Problem to solve:
Copy the entries from the line with "This screenshot has width=703, height=1562." to the line with "Looking at the screenshot, I should tap(425, 188)." word for word, and leave out the pictures.

Data supplied:
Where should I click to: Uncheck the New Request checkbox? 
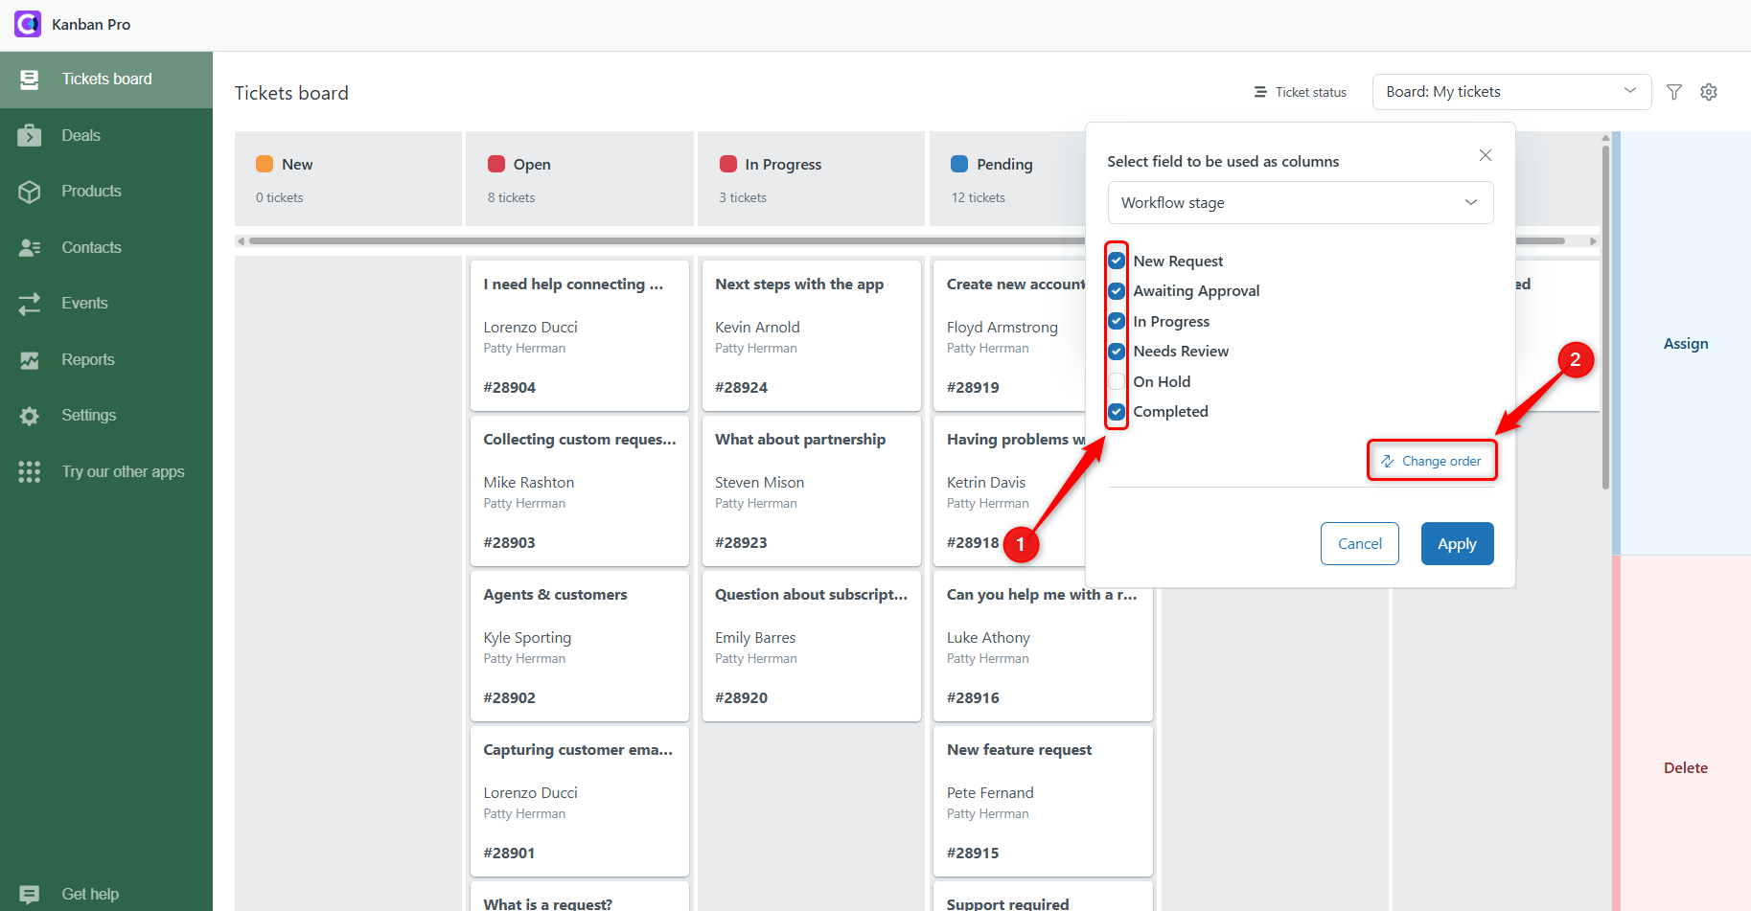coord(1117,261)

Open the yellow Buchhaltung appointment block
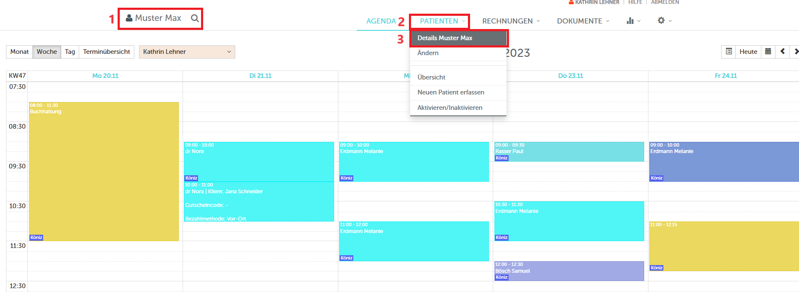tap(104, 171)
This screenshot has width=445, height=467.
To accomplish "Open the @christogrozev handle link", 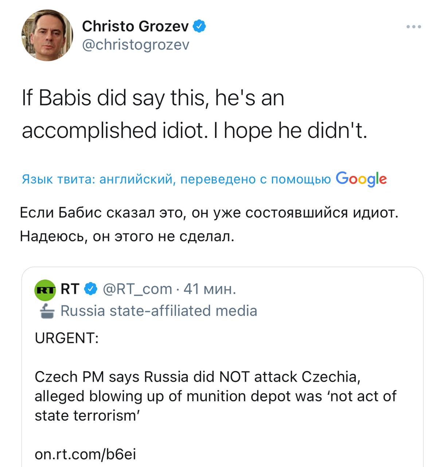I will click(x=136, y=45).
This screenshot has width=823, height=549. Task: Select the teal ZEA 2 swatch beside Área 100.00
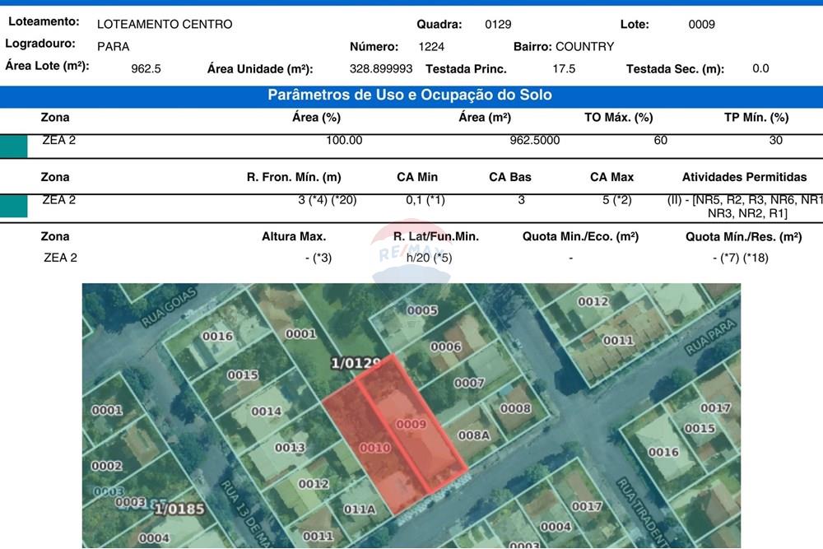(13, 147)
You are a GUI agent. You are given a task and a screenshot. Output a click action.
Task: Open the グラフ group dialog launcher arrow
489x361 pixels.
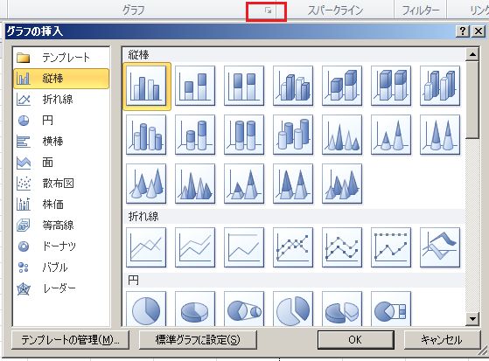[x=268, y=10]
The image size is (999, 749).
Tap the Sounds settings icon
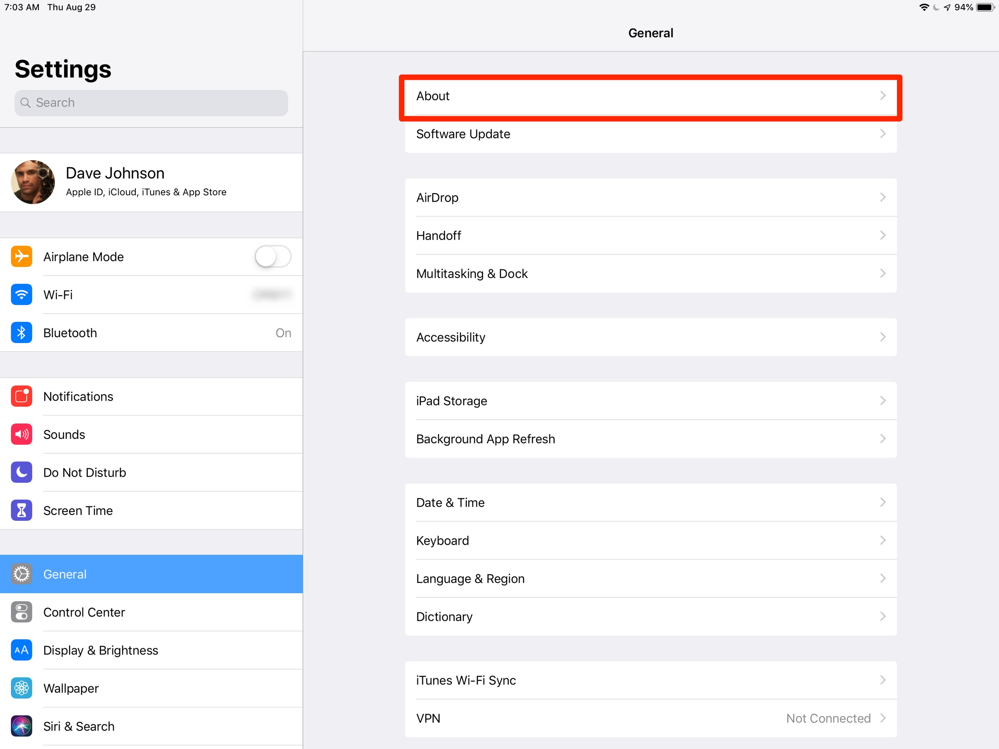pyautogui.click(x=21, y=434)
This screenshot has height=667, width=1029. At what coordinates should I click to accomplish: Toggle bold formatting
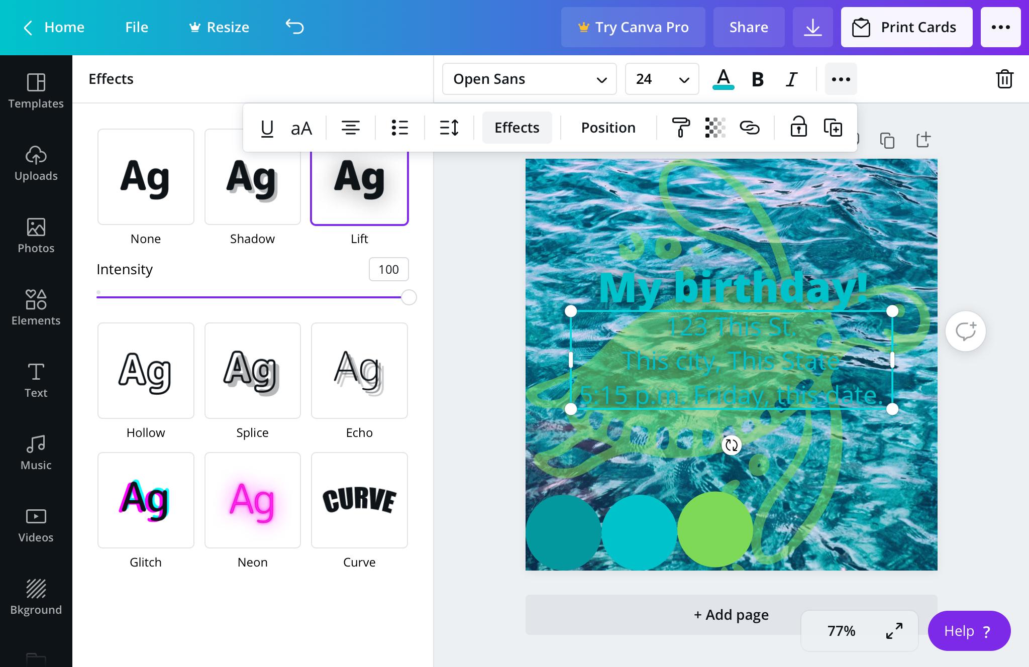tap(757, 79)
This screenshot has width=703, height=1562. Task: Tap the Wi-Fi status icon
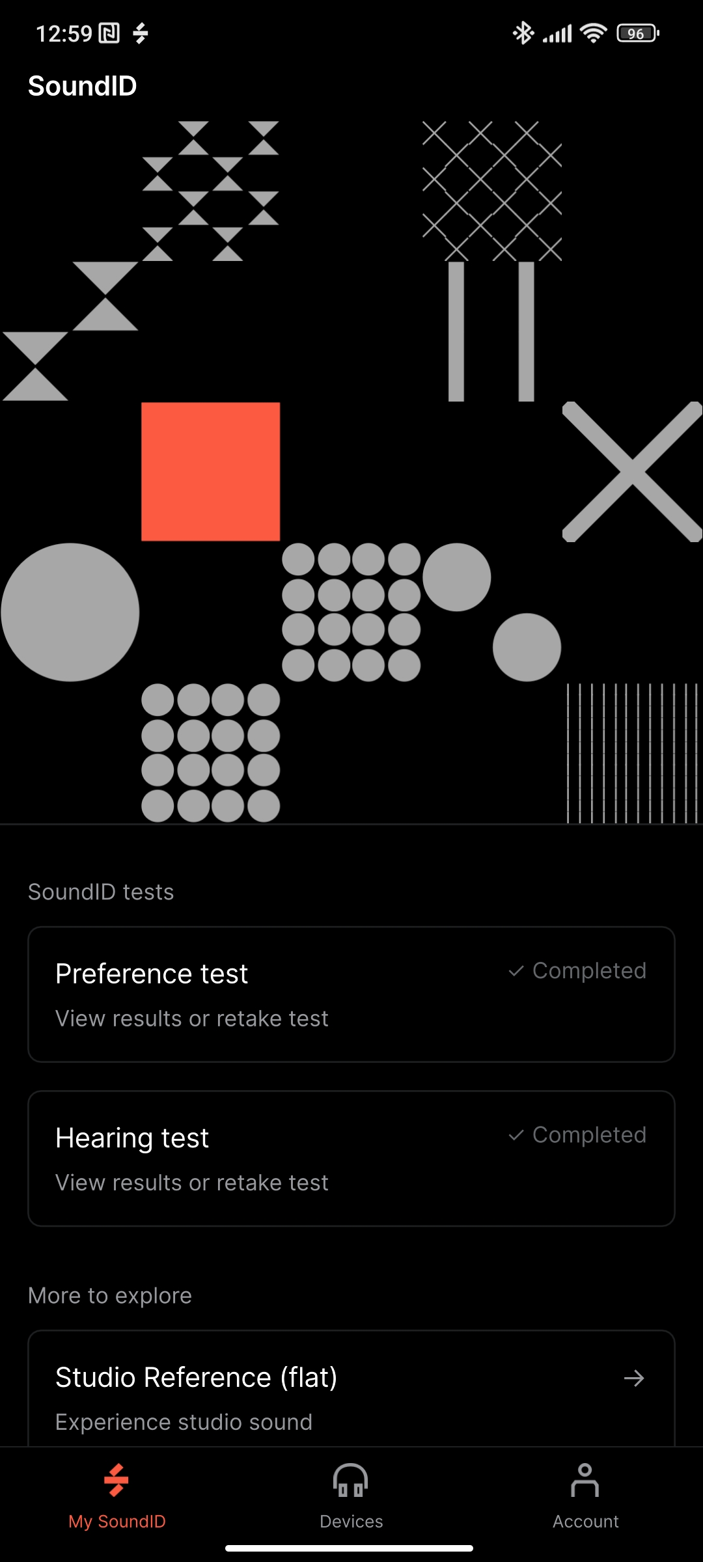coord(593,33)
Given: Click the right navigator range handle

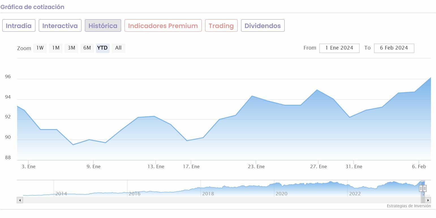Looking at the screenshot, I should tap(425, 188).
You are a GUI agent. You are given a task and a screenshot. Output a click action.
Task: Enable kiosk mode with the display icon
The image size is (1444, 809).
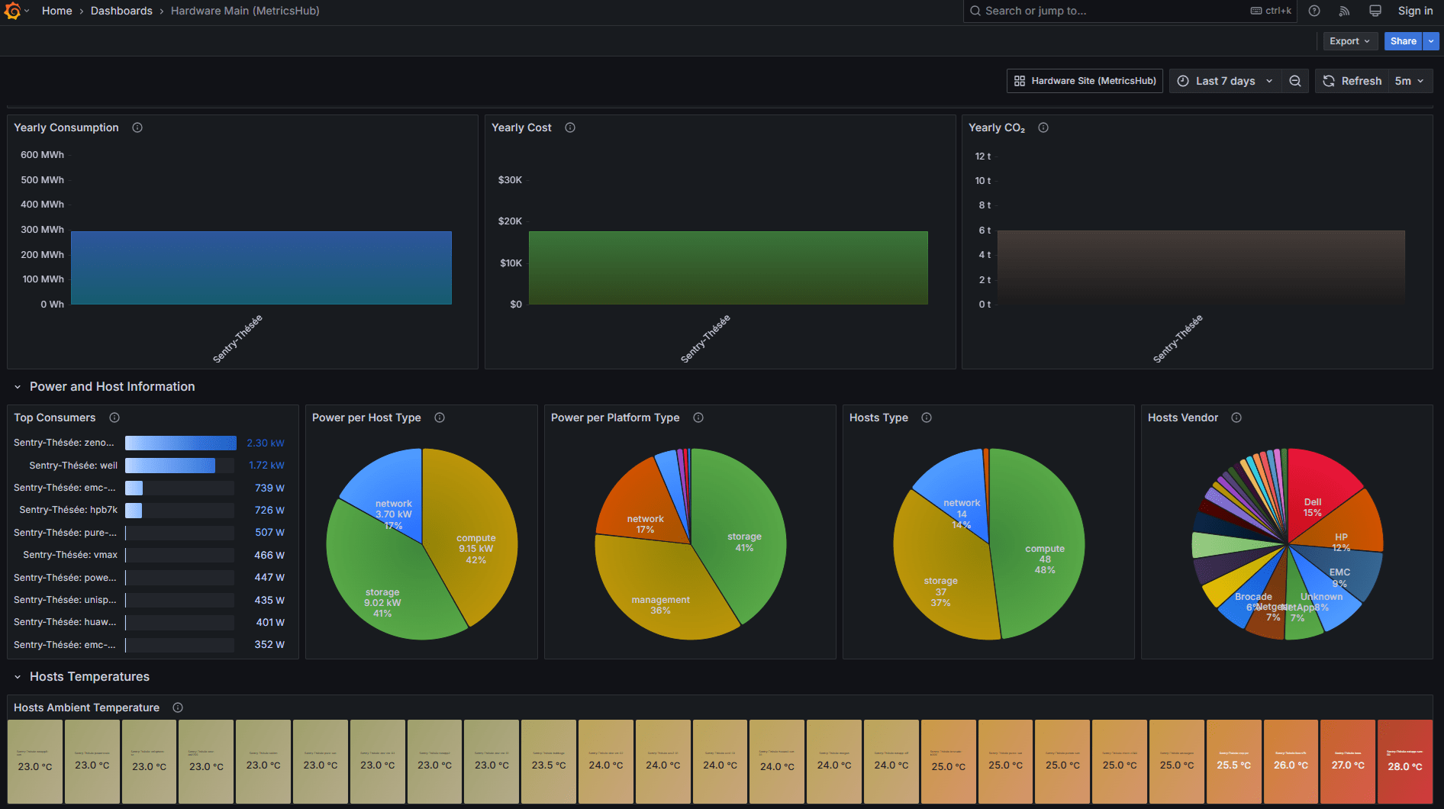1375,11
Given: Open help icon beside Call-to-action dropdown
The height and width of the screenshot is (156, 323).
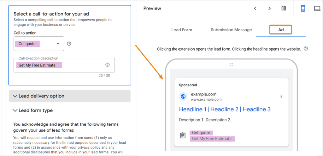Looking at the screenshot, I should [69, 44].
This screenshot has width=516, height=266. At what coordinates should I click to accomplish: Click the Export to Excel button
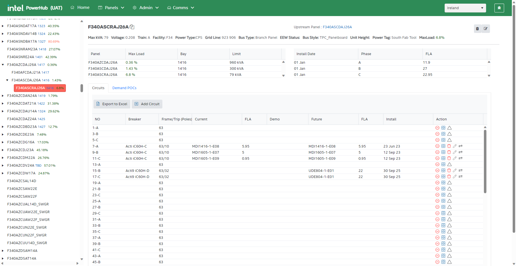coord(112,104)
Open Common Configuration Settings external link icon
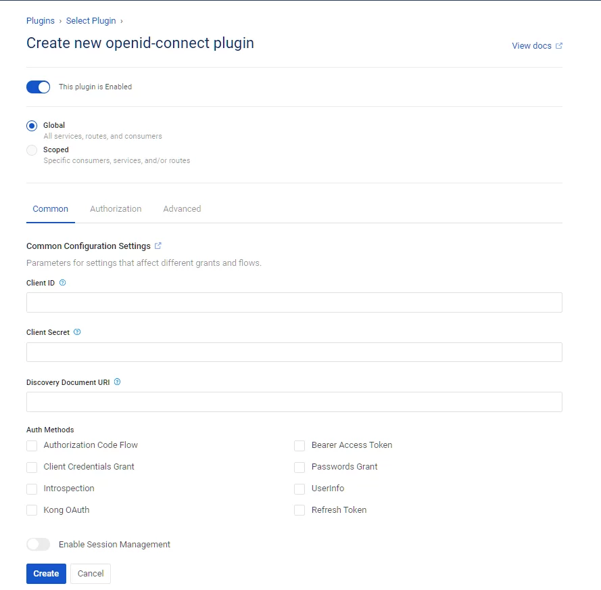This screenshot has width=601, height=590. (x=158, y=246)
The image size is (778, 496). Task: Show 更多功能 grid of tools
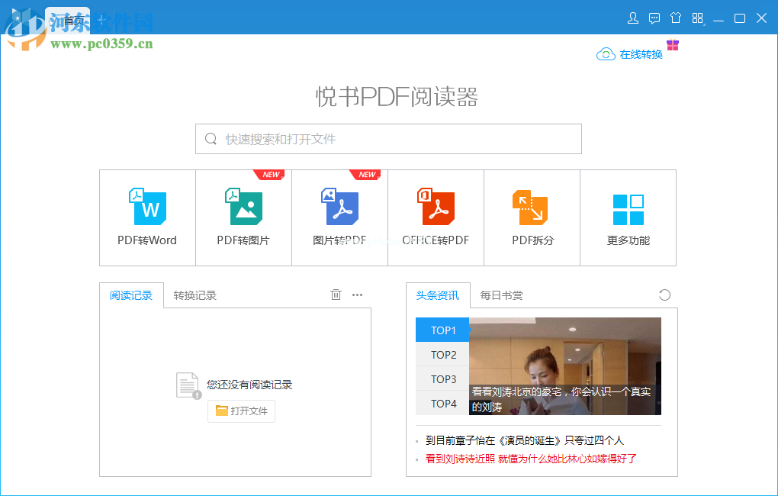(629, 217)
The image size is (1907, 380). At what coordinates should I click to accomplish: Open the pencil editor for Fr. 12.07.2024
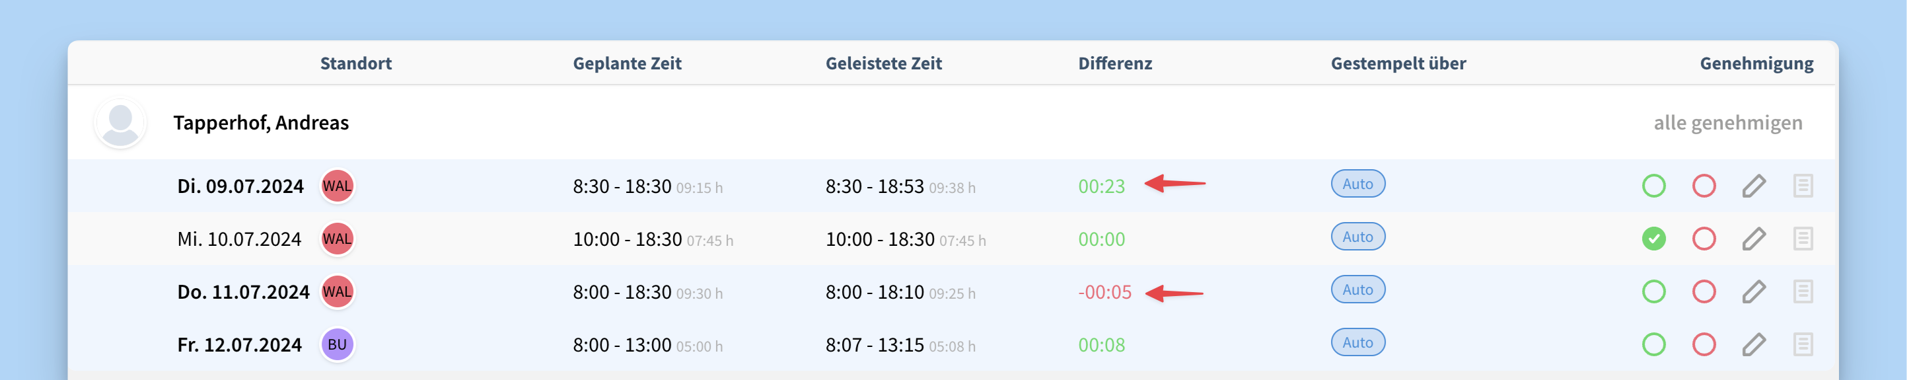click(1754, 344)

Output of the exercise:
This screenshot has width=703, height=1562. Task: Tap the Wi-Fi status icon
coord(593,33)
Given: Click the right navigator range handle

Looking at the screenshot, I should tap(425, 188).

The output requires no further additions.